The lock and key theory was first postulated by Emil Fischer in 1894 (Fruton, 1992, p. 47). She postulated the lock as being the enzyme whilst the key is the corresponding substrate. The theory further provides that the only the key, the substrate, that is correctly sized will fit into the key hole, the active site, of the lock, the enzyme.

However, this rigid enzyme model that is postulated in Emil Fischer’s lock and key theory fails to adequately address all the experimental evidence. This has led to the proposal of the induced-fit theory. The theory proposes the assumption that the shape of the enzyme is partly determined by the substrate and the enzyme is thus partially flexible (Koshland, 1995 p. 2315). Proponents of this theory support it with the fact that some compounds do bind with enzymes but fail to react since the enzymes are greatly distorted (Moore & Langley, 2008).

As earlier noted, enzymes are responsible for the breakdown of sugars into energy. Notably, sugar is first broken down into fructose 1 phosphate by the fructokinase enzyme. The adolase B enzyme then breaks the fructose 1 phosphate into DHAP and glyceraldehyde (Alvarez, 2004, p. 20). These latter two products then undergo the glycolysis process. Inherently thus, with the absence of these enzymes, the body would not be able to breakdown the fructose into any usable energy. In the absence of aldolase B, the second step mentioned here above is not undergone (Alvarez, 2004). When aldolase B fails to function, there is a build-up of fructose 1 phosphate (F1P), in the liver thereby causing the sequestration of F1P. The sequestration of F1P then leads to the degradation of adenine nucleotides which then is the cause of concomitant hypoglycaemia a lead cause of liver damage (Alvarez, 2004).

Aldolase B main role is thus the breakdown of glyceraldehyde and DHAP into either glucose or pyruvate. The latter is necessary in order for the citric acid cycle to work and as such without aldose B the body fails to process of F1P leading to an accumulation of body tissues.

If the amount of energy that is available to a cell where the entire Cori cycle occurred was to remain within that single cell, then the inter-conversions of the core cycle would be under occur. This would occur within the single cell thereby leading to a futile cycle. In the end, the glucose would be consumed and then resynthesized instead of Adenosine triphosphate (ATP) hydrolysis and Guanosine triphosphate (GTP) hydrolysis. The cell would thus loose energy with the loss of the ATP.

Defects relating to the TCA cycle have been known for at least two decades now. Recessive mutations have however been the only documented clinical consequences which had presented alterations in the ETC and inn the oxidative phosphorylation.

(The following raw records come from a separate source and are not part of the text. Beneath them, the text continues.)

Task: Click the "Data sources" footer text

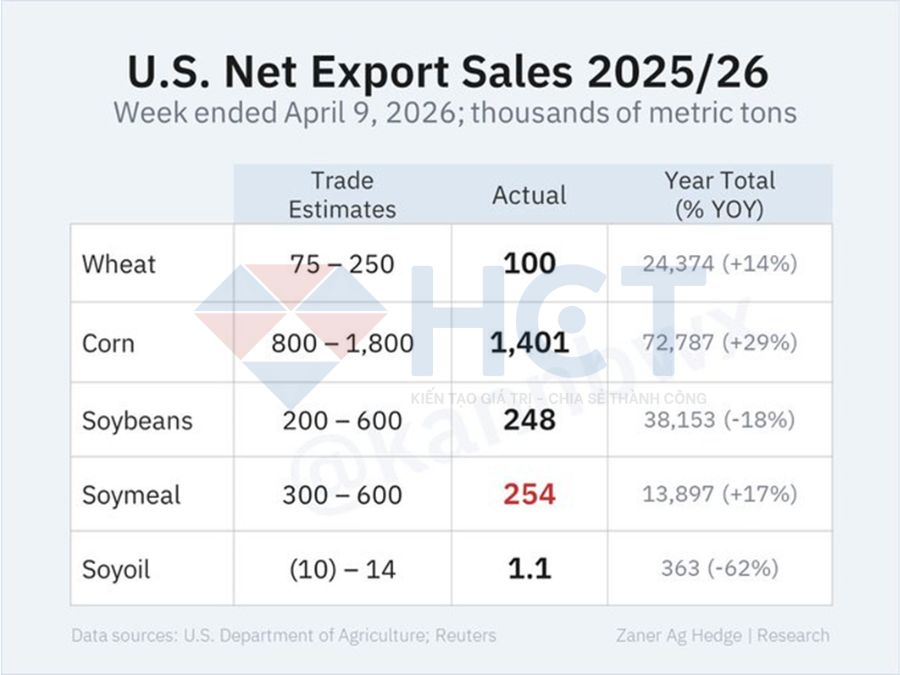Action: pyautogui.click(x=283, y=635)
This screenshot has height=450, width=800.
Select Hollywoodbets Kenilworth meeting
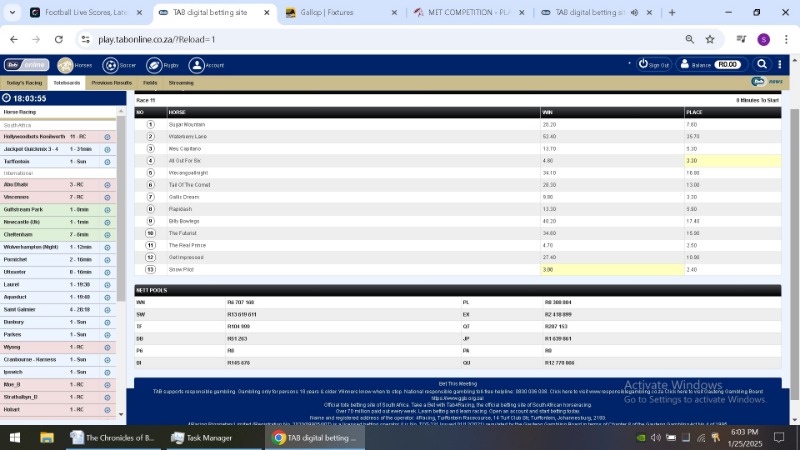point(34,136)
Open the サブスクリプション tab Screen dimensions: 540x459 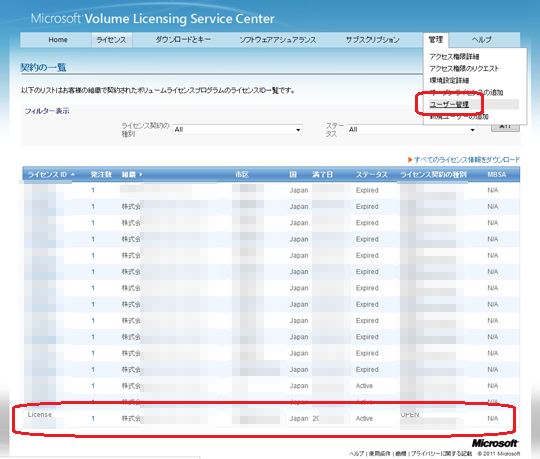(x=373, y=40)
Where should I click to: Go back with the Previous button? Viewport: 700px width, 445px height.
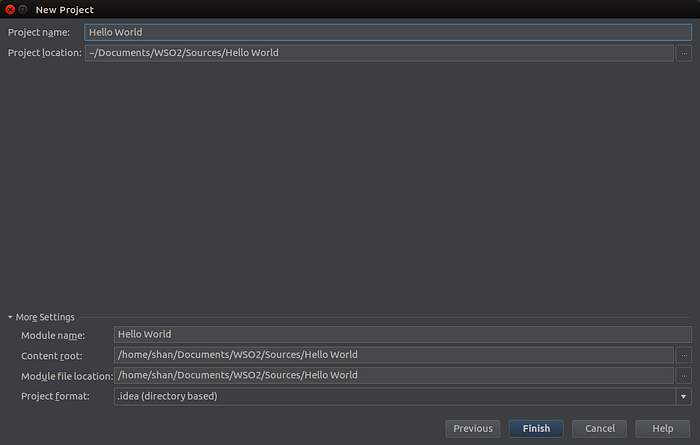click(473, 428)
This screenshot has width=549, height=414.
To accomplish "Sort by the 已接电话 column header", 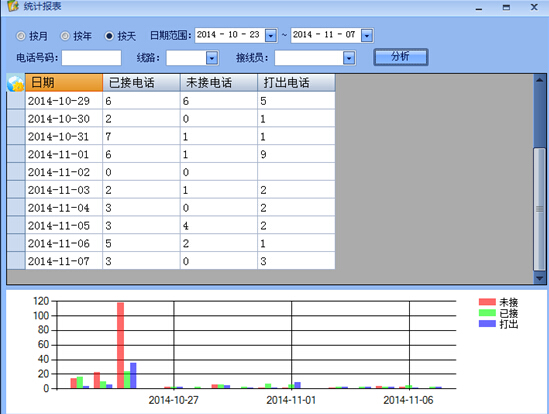I will (141, 83).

Coenzyme Q10 (CoQ10) is soluble in fats making it mobile within the cellular membranes. For this factor it makes CoQ10 important in the electron transport chain (ETC). This thus makes ATP synthesis a part of ETC. The electrons from NADH and succinate from the inner mitochondrial membrane pass to the oxygen via the ETC reducing it to water. This then pumps the H+ across the membrane. This in turn develops a proton gradient across the membrane. The CoQ10 thus acts as an electron carrier (Wallace et al., 2010).